Problem to work on
Copy every line from the records that holds the word "agent".

Material provided
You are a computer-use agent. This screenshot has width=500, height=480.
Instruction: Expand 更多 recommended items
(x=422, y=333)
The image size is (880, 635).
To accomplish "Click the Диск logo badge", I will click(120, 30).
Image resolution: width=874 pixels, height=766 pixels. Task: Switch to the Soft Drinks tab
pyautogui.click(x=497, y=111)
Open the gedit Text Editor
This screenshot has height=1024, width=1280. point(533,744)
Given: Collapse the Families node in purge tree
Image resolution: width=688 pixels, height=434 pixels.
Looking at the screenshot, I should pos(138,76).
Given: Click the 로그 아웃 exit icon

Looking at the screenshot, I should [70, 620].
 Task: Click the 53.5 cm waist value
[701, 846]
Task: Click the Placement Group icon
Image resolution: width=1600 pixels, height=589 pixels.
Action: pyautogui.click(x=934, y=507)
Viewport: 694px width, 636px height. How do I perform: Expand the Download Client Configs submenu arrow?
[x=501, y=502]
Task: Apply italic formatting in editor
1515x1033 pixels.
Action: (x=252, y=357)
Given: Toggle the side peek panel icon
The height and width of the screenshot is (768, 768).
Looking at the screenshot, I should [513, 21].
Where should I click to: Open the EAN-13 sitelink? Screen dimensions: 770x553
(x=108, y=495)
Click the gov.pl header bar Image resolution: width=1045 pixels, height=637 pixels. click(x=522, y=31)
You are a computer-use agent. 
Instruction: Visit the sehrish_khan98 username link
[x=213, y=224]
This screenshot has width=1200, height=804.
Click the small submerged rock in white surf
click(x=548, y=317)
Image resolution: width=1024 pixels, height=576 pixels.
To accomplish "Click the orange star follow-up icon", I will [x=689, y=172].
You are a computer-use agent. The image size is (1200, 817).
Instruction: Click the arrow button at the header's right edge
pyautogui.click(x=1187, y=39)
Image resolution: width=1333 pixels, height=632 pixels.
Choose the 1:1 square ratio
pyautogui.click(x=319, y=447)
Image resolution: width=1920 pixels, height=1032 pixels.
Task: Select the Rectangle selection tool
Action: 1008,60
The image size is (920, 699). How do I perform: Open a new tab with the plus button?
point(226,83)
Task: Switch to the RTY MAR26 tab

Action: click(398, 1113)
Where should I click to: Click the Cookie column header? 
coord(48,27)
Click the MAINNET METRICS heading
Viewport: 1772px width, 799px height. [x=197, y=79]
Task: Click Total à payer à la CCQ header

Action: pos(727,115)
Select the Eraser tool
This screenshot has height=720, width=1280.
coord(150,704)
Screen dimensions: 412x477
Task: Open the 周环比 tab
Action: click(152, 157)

Answer space
You are a computer-use agent. This screenshot has width=500, height=480.
You are a computer-use agent. 
You are a computer-use agent. The image size is (1200, 817).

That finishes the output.